Fragmento del texto ->

El arte de tocarnos las narices

Llegó el 1 de junio y con él la tan anunciada subida de las tarifas eléctricas. En un ejercicio de paciencia me he tomado la molestia de revisar al detalle la información de las nuevas tarifas. No es cuestión de que el próximo recibo desajuste mi presupuesto por no perder unos minutos en averiguar cuál me conviene. Empecemos pues por el principio.

Razones de la subida

La subida tiene como objetivo principal la mejora de la eficiencia energética. Este punto mejor me lo salto. Doy por hecho que no voy a entender las enrevesadas explicaciones de costumbre, y si las entiendo, no me las voy a creer. Ellos son los que saben todo, los que nunca se equivocan, los que solo piensan en no vaciar nuestros bolsillos, y cuestionar sus decisiones es signo de ignorancia… Buena gana de llevarles la contraria para perder tiempo.

Novedades

De seis tarifas diferentes pasa a quedar en una sola que se divide en tres tramos horarios: punta, llano y valle, que tendrán precios distintos. Por lógica me interesa el tramo más barato, pero vamos a ver, que lo barato suele ser caro.

Tramo 1: punta

El nombre es perfecto. Son las horas de mayor consumo. También el tramo más caro. Comprende de 10 de la mañana a 2 de la tarde y de 6 de la tarde a 10 de la noche de lunes a viernes. De este tramo hay que huir. Es el que aprovechan para ingresar más de lo que van a perder en otros tramos. Y aquí está el problema: son las horas de encender la vitrocerámica para hacer desayunos, comidas, meriendas y cenas, y si gastamos tanto en luz, acabaremos sin tener para comprar comida. Queda descartado.

Qué hacer ->
1 – Según el texto sobre las tarifas eléctricas, ¿en cuántos tramos horarios se divide la nueva tarifa única y cómo se llaman?
2 – Reproduce sin cambios el pasaje del texto sobre las tarifas eléctricas que comienza en las palabras "Llegó el 1 de" y termina después de "para perder tiempo.".

Datos guardados ->
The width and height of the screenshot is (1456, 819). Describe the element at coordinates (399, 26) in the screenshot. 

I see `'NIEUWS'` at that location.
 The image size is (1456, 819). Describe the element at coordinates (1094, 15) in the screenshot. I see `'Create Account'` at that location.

...

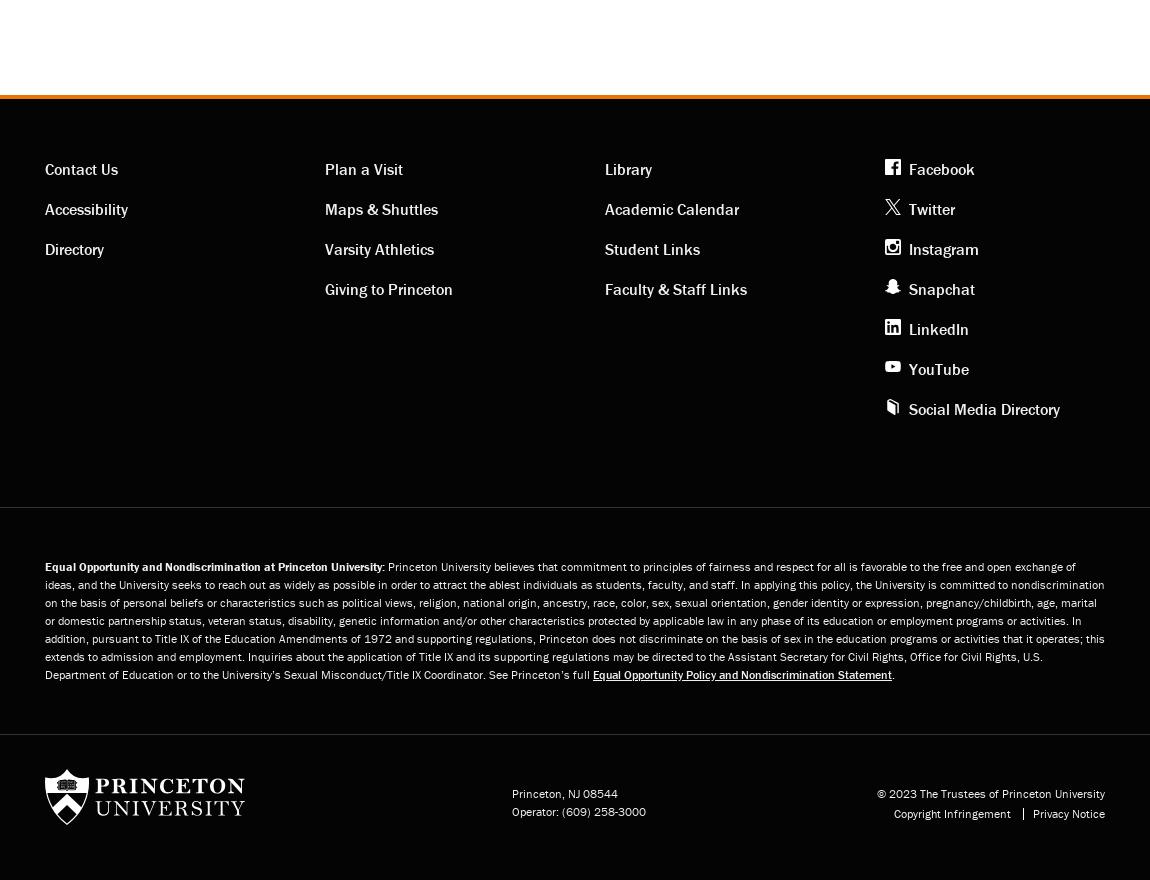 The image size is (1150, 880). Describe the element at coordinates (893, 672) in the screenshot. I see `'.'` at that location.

Respuestas ->
1 – Se divide en tres tramos horarios: punta, llano y valle.

2 –
Llegó el 1 de junio y con él la tan anunciada subida de las tarifas eléctricas. En un ejercicio de paciencia me he tomado la molestia de revisar al detalle la información de las nuevas tarifas. No es cuestión de que el próximo recibo desajuste mi presupuesto por no perder unos minutos en averiguar cuál me conviene. Empecemos pues por el principio.

Razones de la subida

La subida tiene como objetivo principal la mejora de la eficiencia energética. Este punto mejor me lo salto. Doy por hecho que no voy a entender las enrevesadas explicaciones de costumbre, y si las entiendo, no me las voy a creer. Ellos son los que saben todo, los que nunca se equivocan, los que solo piensan en no vaciar nuestros bolsillos, y cuestionar sus decisiones es signo de ignorancia… Buena gana de llevarles la contraria para perder tiempo.